I have a reasonable understanding of why multicollinearity is a problem is regression models, along the lines of this excellent post.
To summarise my understanding, for a regression model of $y = \alpha + \beta_1x + \beta_2z$ (where $x$ and $z$ are correlated), beta coefficient estimates (as well as being unstable) are difficult to interpret, as a situation where you might increase $z$ without increasing $x$ is unlikely to occur, and not supported by the data.
I understand multicollinearity is less harmful to purely predictive as opposed to explanatory or descriptive models.
I'm interested in another interpretation:
If I decided to increase $z$, and let $x$ vary as it pleases in reaction, what would I see happen to $y$, accounting for the fact that $x$ is likely to move with $z$, and also have it's own effect?
In other words, accepting the causal interpretation that $x$ and $z$ both cause $y$, and are themselves correlated to some extent (.7 say), how would all three variables move if $z$ is (linearly) increased by some amount?

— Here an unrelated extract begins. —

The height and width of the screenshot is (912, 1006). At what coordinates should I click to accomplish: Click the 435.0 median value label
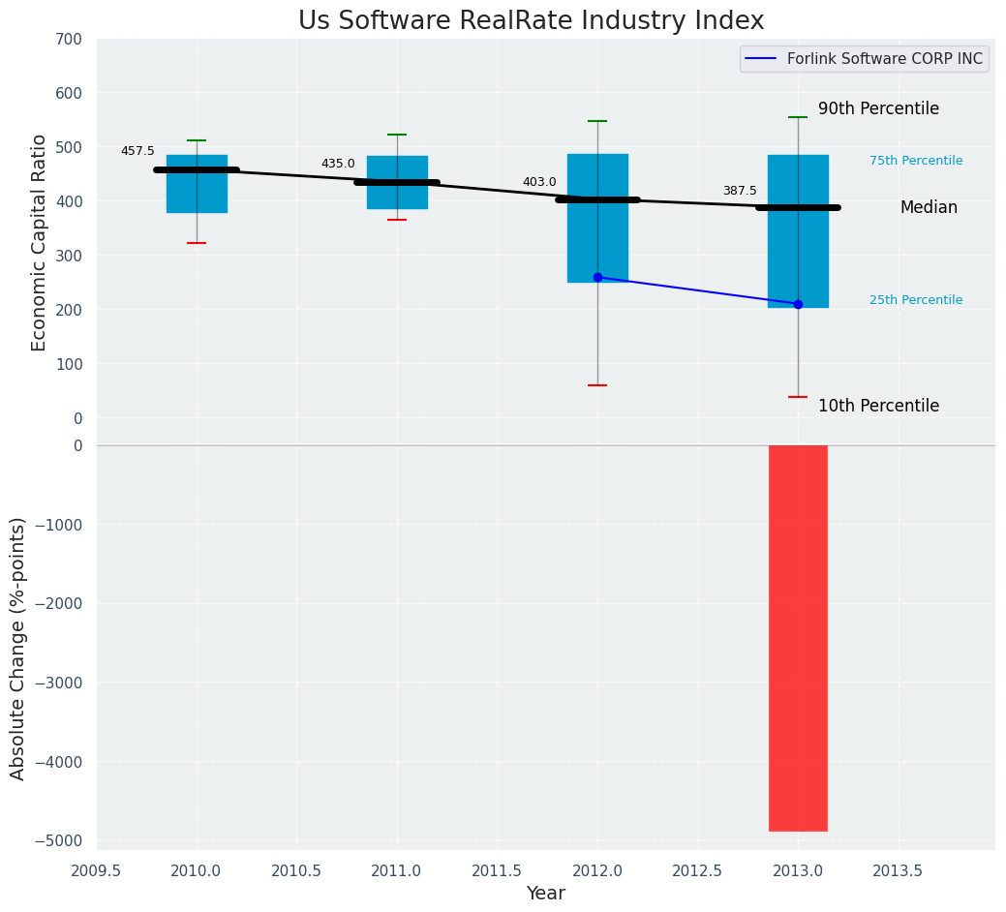pos(338,164)
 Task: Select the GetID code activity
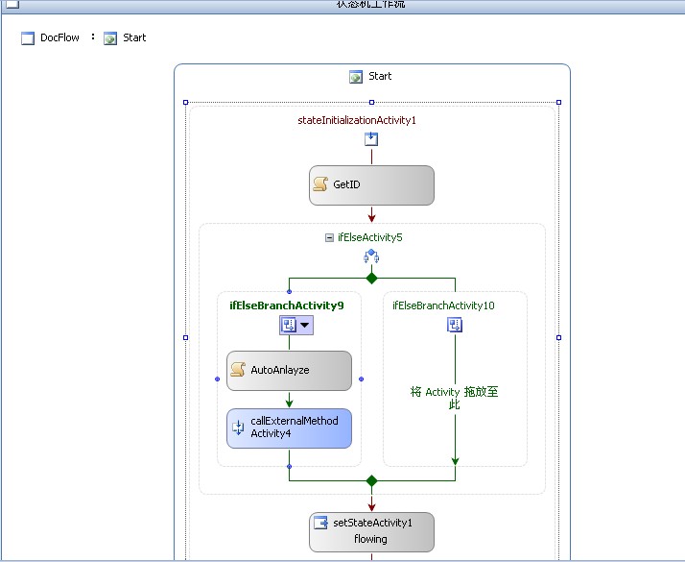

I've tried to model this sort of thing before, fitting $y = \alpha + \beta_1x + \beta_2z$ (model 1), and $x = \alpha + \beta_1z$ (model 2). Hypothetical increased $z$ values are produced, and resulting $x$ values are predicted with model 2. The hypothetical $x$ and $z$ values are used to predict $y$ using model 1. However this feels very unsatisfactory, complicated simulations are required to capture uncertainty (I used sim
in arm
). Additionally, my gut tells me that apart from being painfully inelegant, it's a bad idea for other reasons I can't put my finger on.
- Is such an 'observational'/conditional-when-I-feel-like-it interpretation possible?
- Does anyone know of a better method for this interpretation?
- Can anyone recommend a paper or
R
package along these lines? - Is the above multi-model mess at-all valid?
I'm aware that a model along the lines of $y = \alpha + \beta_1z$ would yield a similar answer to the two-stage mess above, but would lose information in $x$.
I understand that these ideas are similar to structural equation modelling, but apart from having scant knowledge of SEM, I'm yet to find an R
package which allows flexibly extending these models with different link functions for proportional odds models, etc.